London was the closest approximation to a world center—more particularly Westminster, Whitehall, and the City. The British system was full of both rigidities and flexibilities; its players were politicians, civil servants, and a complex network of financial, manufacturing, and shipping interests. It operated on vast tracts of land occupied in varying degrees by immigrants and indigenous populations. Thankfully, Darwin [End Page 283] does not pay too much attention to the vexed present debate about the effect that the system had on those who lived in Britain itself (that is, beyond the players themselves). Ireland, characteristically, plays an anomalous role in his account.

With extraordinary dexterity, Darwin enriches our understanding of how the British shaped the modern world. Although the parts of the system were extremely different from one another, they interlocked nonetheless, particularly in terms of strategy. Yet, the regions could sometimes hold the mother country hostage because of its strategic and financial needs, especially in the cases of Egypt, the Union of South Africa, and India. In strategic terms, the Suez Canal and the Cape might not have mattered so much had India not been so important to protect. Britain clothed its intent to control India in democratic rhetoric; Darwin presents the tragic climax of India’s chaotic independence in 1947 too blandly. His discussions of the Britishness of Canada, Australia, and New Zealand are splendid.
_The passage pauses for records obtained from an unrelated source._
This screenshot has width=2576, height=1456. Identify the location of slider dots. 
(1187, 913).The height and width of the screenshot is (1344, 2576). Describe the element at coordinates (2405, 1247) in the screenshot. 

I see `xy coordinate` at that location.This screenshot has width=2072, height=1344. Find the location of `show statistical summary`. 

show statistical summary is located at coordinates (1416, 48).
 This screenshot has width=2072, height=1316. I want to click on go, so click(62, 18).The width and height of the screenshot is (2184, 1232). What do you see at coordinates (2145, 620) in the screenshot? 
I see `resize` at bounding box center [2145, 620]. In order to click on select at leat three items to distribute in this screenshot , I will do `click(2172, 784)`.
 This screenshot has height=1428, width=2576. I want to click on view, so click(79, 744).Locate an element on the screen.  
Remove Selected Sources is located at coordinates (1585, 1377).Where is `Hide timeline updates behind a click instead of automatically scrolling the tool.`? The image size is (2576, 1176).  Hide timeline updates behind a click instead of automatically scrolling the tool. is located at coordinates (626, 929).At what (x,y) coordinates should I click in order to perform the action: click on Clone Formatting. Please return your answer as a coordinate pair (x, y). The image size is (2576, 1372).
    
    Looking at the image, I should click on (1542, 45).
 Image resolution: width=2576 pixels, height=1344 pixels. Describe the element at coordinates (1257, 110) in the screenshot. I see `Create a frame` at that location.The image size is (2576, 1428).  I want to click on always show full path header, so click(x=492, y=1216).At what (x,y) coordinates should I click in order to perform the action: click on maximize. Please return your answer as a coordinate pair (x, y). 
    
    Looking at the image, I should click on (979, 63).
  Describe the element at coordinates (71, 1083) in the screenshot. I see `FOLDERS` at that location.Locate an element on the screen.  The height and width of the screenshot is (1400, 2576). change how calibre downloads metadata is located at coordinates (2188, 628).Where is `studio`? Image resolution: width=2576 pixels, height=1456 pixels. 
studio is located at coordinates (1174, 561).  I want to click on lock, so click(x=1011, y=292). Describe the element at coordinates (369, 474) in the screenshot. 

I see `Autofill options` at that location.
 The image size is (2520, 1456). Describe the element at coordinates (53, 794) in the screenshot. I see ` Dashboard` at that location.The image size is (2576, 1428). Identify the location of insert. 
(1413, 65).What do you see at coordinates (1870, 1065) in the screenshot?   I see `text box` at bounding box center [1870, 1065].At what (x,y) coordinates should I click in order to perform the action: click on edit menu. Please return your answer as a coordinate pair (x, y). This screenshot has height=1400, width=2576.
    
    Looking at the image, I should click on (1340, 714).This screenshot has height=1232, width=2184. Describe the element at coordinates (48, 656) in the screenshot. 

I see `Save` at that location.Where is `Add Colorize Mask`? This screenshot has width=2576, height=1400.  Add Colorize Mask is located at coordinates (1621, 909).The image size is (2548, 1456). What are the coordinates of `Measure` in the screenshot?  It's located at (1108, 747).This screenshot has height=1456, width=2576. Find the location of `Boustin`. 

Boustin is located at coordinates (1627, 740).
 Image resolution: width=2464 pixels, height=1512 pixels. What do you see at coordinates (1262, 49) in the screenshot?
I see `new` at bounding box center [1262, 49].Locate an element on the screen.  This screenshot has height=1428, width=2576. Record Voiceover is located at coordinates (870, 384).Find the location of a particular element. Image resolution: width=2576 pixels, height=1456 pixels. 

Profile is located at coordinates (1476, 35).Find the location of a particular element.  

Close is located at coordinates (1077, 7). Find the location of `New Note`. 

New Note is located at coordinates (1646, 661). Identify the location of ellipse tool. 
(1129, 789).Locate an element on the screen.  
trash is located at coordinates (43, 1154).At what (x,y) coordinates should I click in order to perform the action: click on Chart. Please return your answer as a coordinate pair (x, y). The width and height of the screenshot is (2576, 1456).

The project and system have now virtually ended, having left a legacy throughout the world. Darwin has, with the use of primary and secondary material, provided a complicated yet clear story and a sophisticated analysis of the forces that drove the British Empire.

Peter Stansky
Stanford University

Footnotes

1. John Gallagher and Ronald Robinson, “The Imperialism of Free Trade,” Economic History Review, VI (1953), 1–15.